Now it has some contacts which I don't remember seeing whilst with MIMCO.

It has the usual front key contact which makes on key down and is connected to two terminal posts marked AC. However it also has a couple of additional contacts at the back which also make on key down. They are operated by a paxolin (?) rod through the actual keying lever and are connected to terminal posts marked TL & BL and TR & BR on the side of the key base. 

The normal back key contact does not appear to be electrically connected.

Has this been modified, is it a 'special' - or is this just the way they were?

Anyone any idea what these keys sell for these days? 

It's quite a nice old souvenir of my sea-going days but I'd prefer a receiver! As someone said earlier - where has all the old gear gone...

John


----------



## sparkie2182 (May 12, 2007)

The price probably reduces to what is the "going rate" on a well known online auction site.......there are always keys for sale.


----------



## Dave Woods (Apr 9, 2006)

John,

No doubt you have seen the following site http://www.morsemad.com/marine.htm

Best regards

Dave(Thumb)


----------



## Dutchy62 (Feb 7, 2009)

On my first ship, the chief was obsessed with shiny brass and had scraped off the paint from the morse key cover then told me to clean it along with the aerial connecting rods and anything else shiny he could find. I suppose it helped while away the long night shift. At the end of that trip, another chief joined and was not impressed with brasswork. I lost no time in going ashore for a tin of grey paint!


----------



## Tai Pan (Mar 24, 2006)

The other contacts were for muting the RX usually CR300. Should be 3 sets marked B E F. E&F are for transmitter keying. mine is model 365D, and is used as the only key in the shack.


----------



## johnvvc (Feb 8, 2008)

Hi,

Thanks for the input.

I always sailed with 365 keys but seem to remember they only had one back key contact (to desense the receiver on key down) and the front contact which actually keyed the transmitter. It's a long time ago and my memory ain't what it used to be so maybe they had others...

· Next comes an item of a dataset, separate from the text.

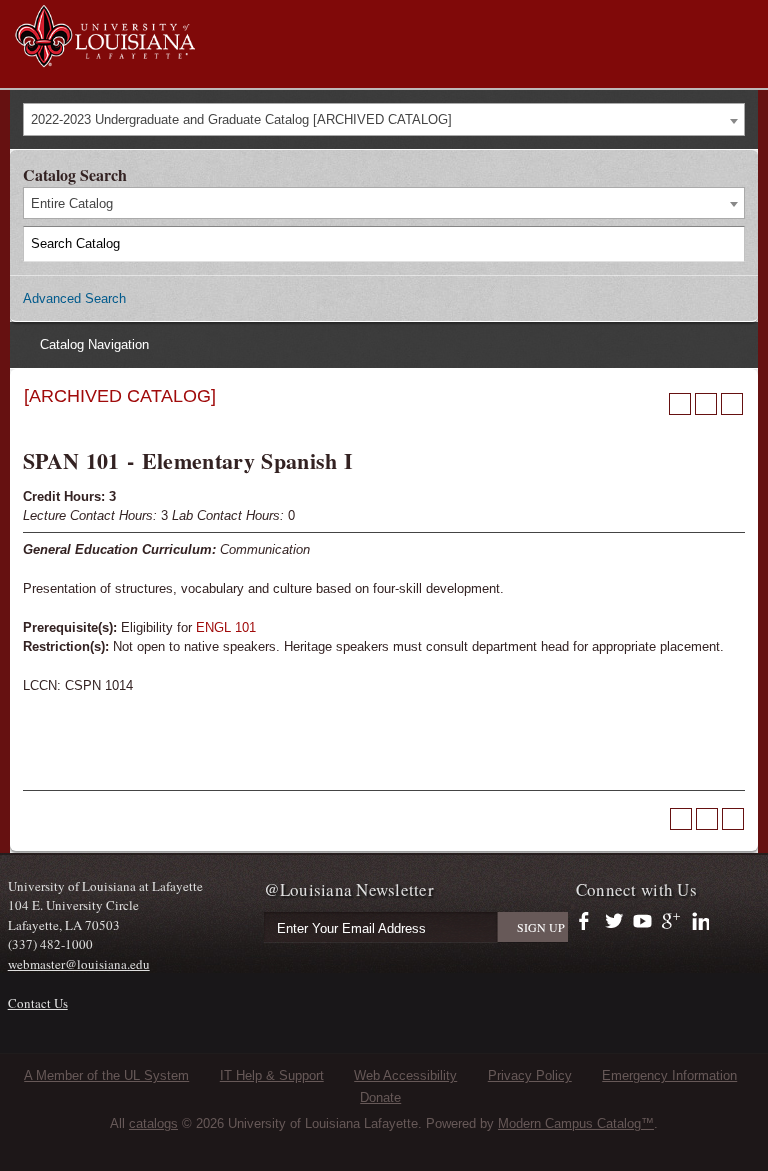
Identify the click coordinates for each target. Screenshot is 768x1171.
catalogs (153, 1123)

Seems the 365 I have here is a 365A as it has 'two' sets of back contacts...

Maybe one evening this winter I'll strip it down and polish it.

Once adjusted the movement is just as nice as I remember and if I shut my eyes I can almost pretend I'm on the old skin boat calling one of the Tropical Radio coast stations - buggers never did listen... The Old Man was in the habit of bringing in a couple of telegramms for UniFruitCo Boston just as I was getting ready to head for my bunk - "can you send these Sparks before you knock off"...

Happy days...

John


----------



## K urgess (Aug 14, 2006)

The early 365 As and Bs certainly have a sound of their own and remind me always of gentler times on light traffic ships with Oceanspans. Almost a joy to send OBS with a clunker like that. Must have the lid on to get the brassy echo from the bassy "clunk". (Thumb)
The 365EZ always reminds me of supertankers and stores messages and the reason I bought the Vibroplex that sits between them on my desk. A much lighter "clunk".

Happy days indeed, John.


----------



## charles henry (May 18, 2008)

*key*



johnvvc said:


> ,
> 
> 
> Anyone any idea what these keys sell for these days?
> ...



1. I sold one about 25 years ago to a collector in South America for $450-
had advertised it on ebay (Only way to go).

2. If my memory serves me right (which is rare) the additional contacts were
for removing the antenna from the receiver and grounding the receiver input.


de Chas


----------